Why Has Congress Already Rejected Most of These Cuts? The Republican-Controlled Resistance

What Are the Specific Legislative Obstacles to Broader Agency Abolishment?

Beyond the reorganization plan process, Republicans have attempted to pass broader legislation that would grant Trump unilateral power to abolish agencies without the rigorous congressional oversight embedded in the reorganization process. Such proposals face a critical obstacle: they require 60 votes in the Senate to overcome a filibuster, and Republicans hold only 52 Senate seats. This means any Senate Democrat can participate in a filibuster blocking such legislation, and the GOP cannot pass agency-abolishment authority without either Democrats’ agreement or a rules change eliminating the filibuster entirely.

The filibuster remains in place because Democrats retained enough Senate seats to prevent its elimination. This procedural reality means that broad delegations of agency-closing power to the president face an insurmountable barrier. Legislation proposed by GOP lawmakers to allow Trump to abolish any agency without congressional oversight has confronted this 60-vote threshold, according to reporting from the American Federation of Government Employees. The result is a constraint that pushes any reorganization effort back toward the more formal, congressional-approval-required process outlined in the revived reorganization authority.

What Happens Next?

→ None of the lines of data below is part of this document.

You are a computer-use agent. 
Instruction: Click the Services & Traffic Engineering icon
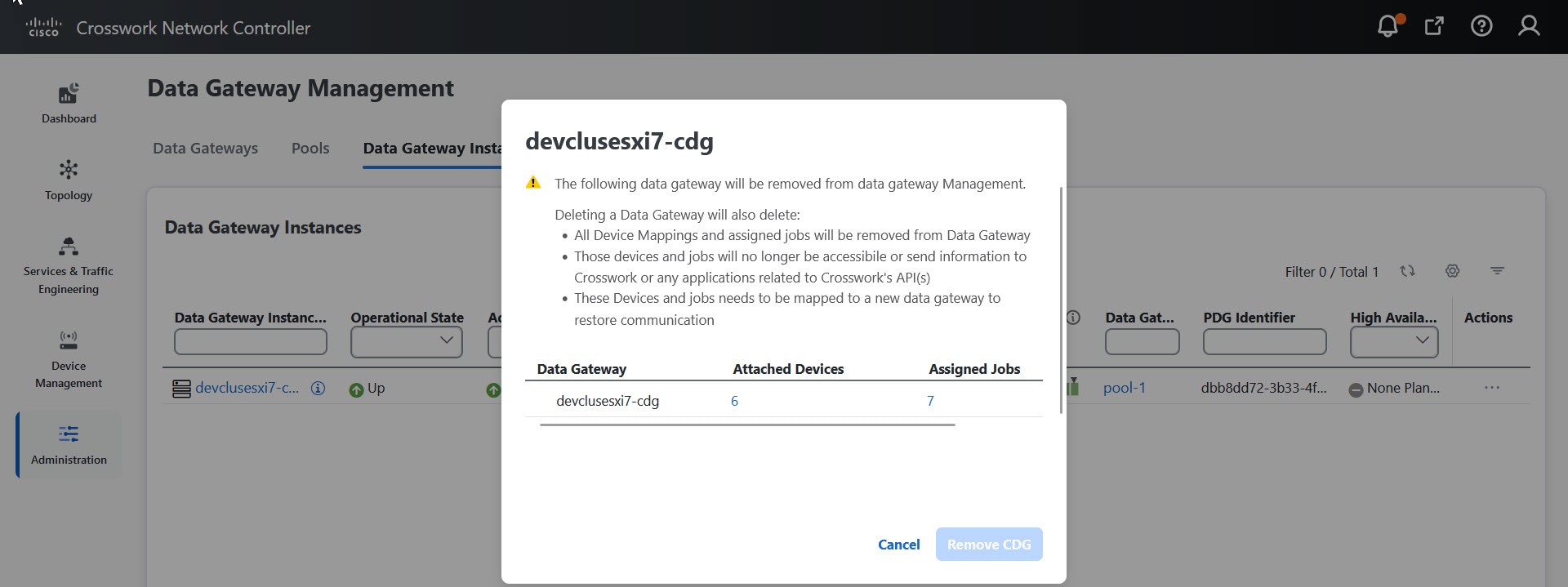pos(69,247)
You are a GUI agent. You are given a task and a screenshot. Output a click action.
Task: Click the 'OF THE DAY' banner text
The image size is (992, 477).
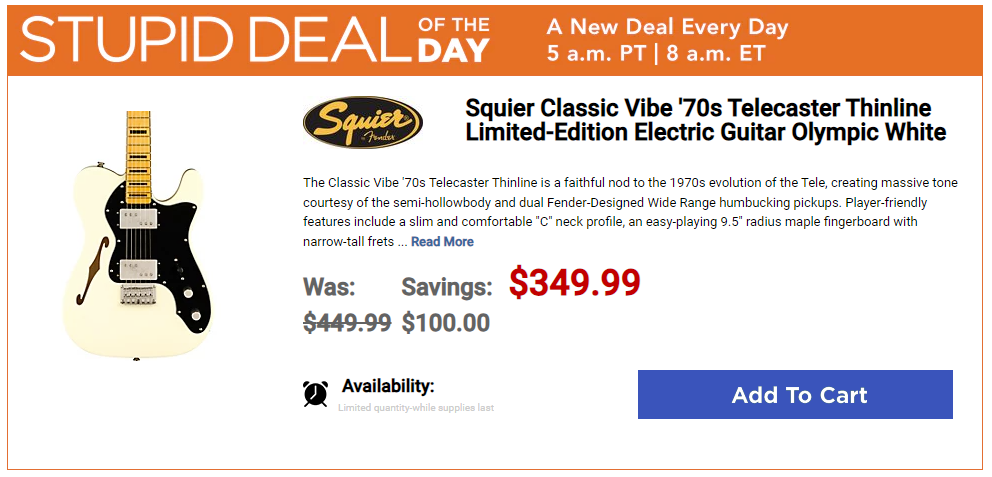[x=453, y=39]
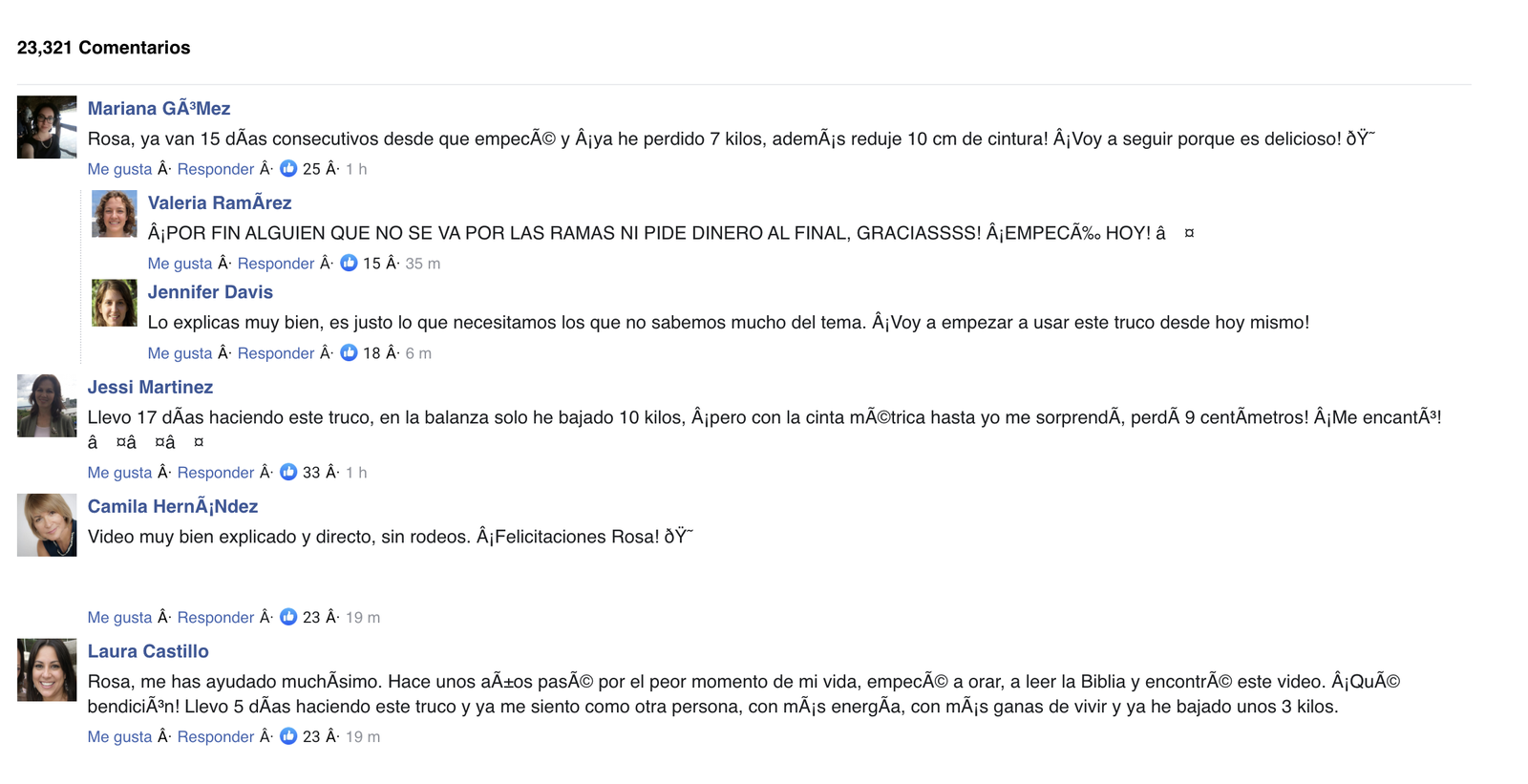
Task: Click "Responder" under Valeria's reply
Action: pos(276,264)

The Timeline and Path Forward

If Republicans pass HR 1295 and Trump signs it, the next step would be for the Trump administration to formally submit a reorganization plan to Congress. The clock would then start: 90 calendar days of continuous session for Congress to pass a joint resolution of approval. This could happen quickly if Republicans move with unity and Democrats refrain from blocking through procedural delays, or it could stretch over months if Congress is divided or distracted by other legislative priorities.

The real constraint on Trump’s agency-closing agenda may not be the formal structure of the reorganization process, but rather the political will of Congress. Republicans must decide whether closing the Department of Education, eliminating the IRS workforce further, and shutting down federal civil rights offices is worth the political cost in their own districts. The congressional approval requirement, combined with Senate Democrats’ ability to prevent enabling legislation and Republican members’ own district interests, may prove more formidable than any constitutional barrier.

Conclusion

Trump cannot unilaterally close federal agencies without congressional approval. The mechanism for doing so—submitting a reorganization plan for joint resolution approval within 90 calendar days—requires that Congress affirmatively agree. The first hurdle is passage of the “Reorganizing Government Act of 2025” to revive the lapsed Presidential Reorganization Authority; this legislation faces a 60-vote filibuster threshold in the Senate that Republicans cannot clear without Democratic support. Once a reorganization plan is submitted, Congress has 90 days to approve it, but a Republican-controlled Congress has already demonstrated skepticism toward Trump’s deepest spending cut proposals, rejecting them in the 2026 fiscal plan.

The political obstacles facing agency closures are real and measurable. Federal employees and contractors are distributed across nearly every congressional district, giving Republican members concrete reasons to oppose specific closures. Democratic senators can filibuster enabling legislation. And the reorganization process itself requires explicit legislative approval, which cannot be assumed. Trump’s ability to reshape the federal government is significant but not unlimited—and that limitation is built into the law, confirmed by recent congressional behavior, and enforced through the votes of Republican and Democratic lawmakers alike.